I was weeping in pain as I crawled up the hill at Summit Avenue. Fortunately, no one could tell I was crying like a girl because it was pissing down rain at this point. If I had been thrown into the river I could not have been more wet.

Then the hail started. With just three blocks to go, I found myself being torn apart by a barrage of penny-sized ice bullets. The hail was falling with a sense of fury -- 1,000 snare drummers banging on everything in sight. I hope you are laughing at this image of me -- an almost-drowned rat gasping for air whilst being attacked by marbles from that Hungry Hungry Hippo game. I didn't think it was funny at the time. It hurt like hell. Sitting here at my keyboard now, I can count about 10 welts on my arms.

I pedaled as hard as I could up the rest of the way, growling in pain. When I got to my apartment complex, I saw that my wife was standing at the top of the stoop.

"I was worried about you," she said. "Get inside!"

When you think about it, that was a pretty silly thing to say ("No, honey. God is kicking my ass and I think I'll just stay out here and take it"), but the instructions were followed without question.

I got inside and showered and got into dry clothes, and as Rachel and I sat down to eat dinner the tornado alarms started going off.

5 comments:

Chris Cope said...

Uhm. That story turned out longer than I expected. Sorry.

Sara said...

you must be getting old, dear. you now have a profound fear of god's wrath or your own mortality. t'was not always so.

we weren't concerned much at all when water-skiing on lake riley as a thunder & lightning storm was brewing. as we were bringing paul's boat in and hitching it to the car our hair was standing on end and then it started pouring with lightning everywhere out on that big body of water. and we got soaking soaking wet then got some pizza. no hail. there was a big rush to get out of there, but we were really quite nonchalant, considering.

and that time climbing flat top mountain - we were tucked under some low-lying brushy bush during a big colorado storm and kept hiking to the peak. i do believe there was hail that time. we were hiking along this stoney ridge above the treeline and our hair was standing on end - although we'd figured the storm was over. probably when the baby pikas starting popping up and squeaking it really was over.

it does strike me as hilarious that you found the inspiration to try to get all the way home in the storm even with pelting hail rather than just stop, park bike, and duck into some shelter - a drugstore, a gas station, a restaurant - and wait it out. made me smile cause it's so chris to choose the path more difficult and nonsensical. BUT waiting it out _definitely_ would not make as good a story.

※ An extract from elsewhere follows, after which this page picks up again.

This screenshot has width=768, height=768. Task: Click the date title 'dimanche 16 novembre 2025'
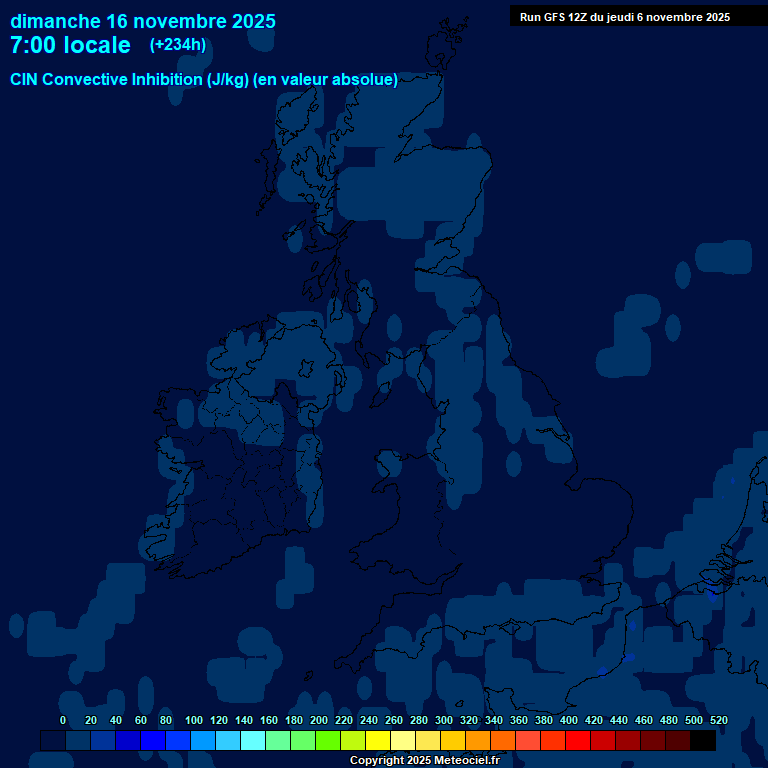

and speaking of good stories, or so i'd wager, congrats on the book! booya!

Dave Morris said...

Chris, that was a great story! First, watch out for the helmet nazis who will undoubtedly chastise you for caring less about your own safety than they purport to.

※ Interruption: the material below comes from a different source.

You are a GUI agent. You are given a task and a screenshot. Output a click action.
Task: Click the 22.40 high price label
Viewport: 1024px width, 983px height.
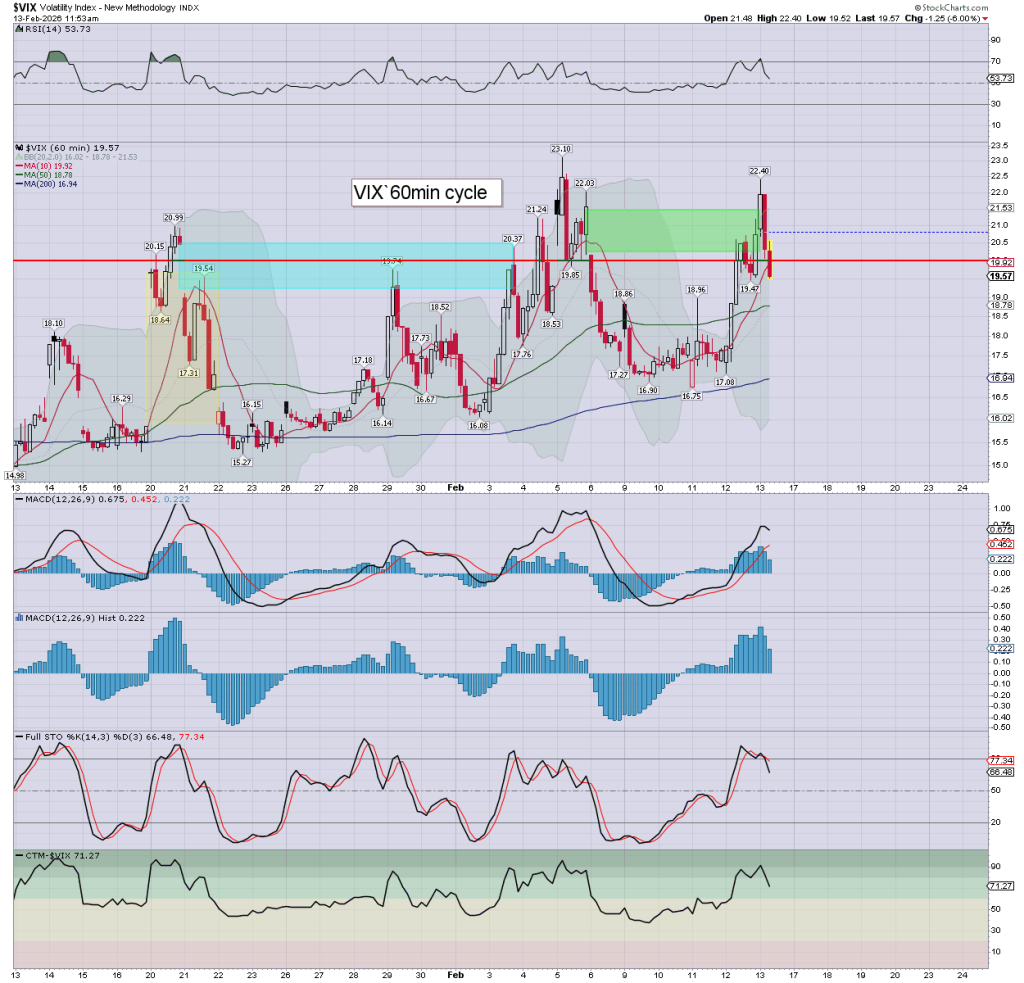click(761, 171)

Second, running the marathons probably contributed to your making it home without a seat. Imagine if you were out of shape! Like me.

Third, leave it to our wives to put a fine point on it with the instruction, "get inside." No joke honey, "get me some fucking liquor!"

Charlotte said...

Wow. That really sucks. I'm at a loss for words...

OldHorsetailSnake said...

You tree-huggers are all alike: All you can do is complain.

The thing is, though, that you kept a lot of pollutants out of the air by not driving your car. If you hadn't done that, the hail would have been like quarters.

A lightning bolt hit the ground 30 feet from me in Virginia City, Nev. It barely made a sound. It didn't have my name on it. Maybe had yours, I don't know.